Because it is very difficult to determine when a user goes into a
directory because we are using the ramfs/libfs code. It also does not
cause any errors if the kobject is removed, as the vfs cleans up
properly.
Only when a file is opened does a kobject need to be pinned, due to
possible errors that could happen.
Hope this helps,
greg k-h
On Wed, Jan 07, 2004 at 04:50:24PM -0500, Alan Stern wrote:
> On Wed, 7 Jan 2004, Greg KH wrote:
>
> > Because it is very difficult to determine when a user goes into a
> > directory because we are using the ramfs/libfs code. It also does not
> > cause any errors if the kobject is removed, as the vfs cleans up
> > properly.
> >
> > Only when a file is opened does a kobject need to be pinned, due to
> > possible errors that could happen.
>
> I had in mind approaching this the opposite way. Instead of trying to
> make open directories also pin a kobject, why not make open attribute
> files not pin them?
>
> It shouldn't be hard to avoid any errors; in fact I had a patch from some
> time ago that would do the trick (although in a hacked-up kind of way).
> The main idea is to return -ENXIO instead of calling the show()/store()
> routines once the attribute has been removed.

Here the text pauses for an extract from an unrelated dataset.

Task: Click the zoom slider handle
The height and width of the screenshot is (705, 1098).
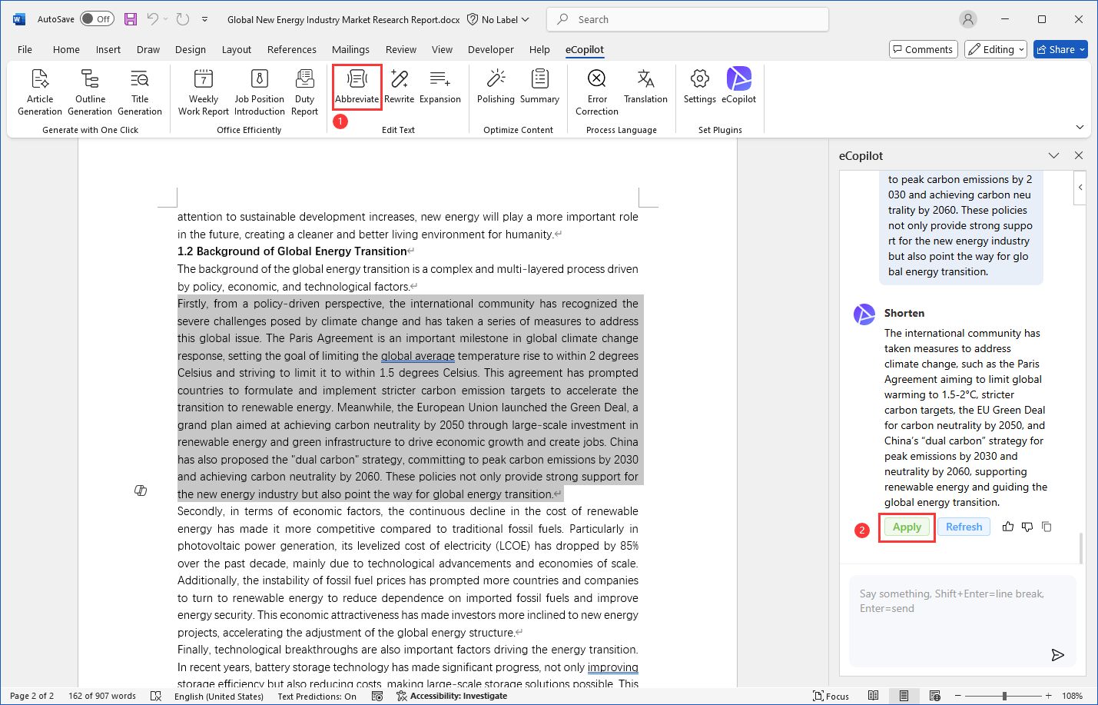Action: coord(1004,696)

And you can do this without adding another lock, race free?
greg k-h
On Wed, 7 Jan 2004, Greg KH wrote:
> Because it is very difficult to determine when a user goes into a
> directory because we are using the ramfs/libfs code. It also does not
> cause any errors if the kobject is removed, as the vfs cleans up
> properly.
>
> Only when a file is opened does a kobject need to be pinned, due to
> possible errors that could happen.
I had in mind approaching this the opposite way. Instead of trying to
make open directories also pin a kobject, why not make open attribute
files not pin them?
It shouldn't be hard to avoid any errors; in fact I had a patch from some
time ago that would do the trick (although in a hacked-up kind of way).
The main idea is to return -ENXIO instead of calling the show()/store()
routines once the attribute has been removed.
Alan Stern
On Wed, 7 Jan 2004, Greg KH wrote:
> On Wed, Jan 07, 2004 at 04:50:24PM -0500, Alan Stern wrote:
> >
> > I had in mind approaching this the opposite way. Instead of trying to
> > make open directories also pin a kobject, why not make open attribute
> > files not pin them?
> >
> > It shouldn't be hard to avoid any errors; in fact I had a patch from some
> > time ago that would do the trick (although in a hacked-up kind of way).
> > The main idea is to return -ENXIO instead of calling the show()/store()
> > routines once the attribute has been removed.
>
> And you can do this without adding another lock, race free?
I used dentry->d_inode->i_sem. While I'm not very familiar with the ins
and outs of the filesystem code, that ought to be safe enough.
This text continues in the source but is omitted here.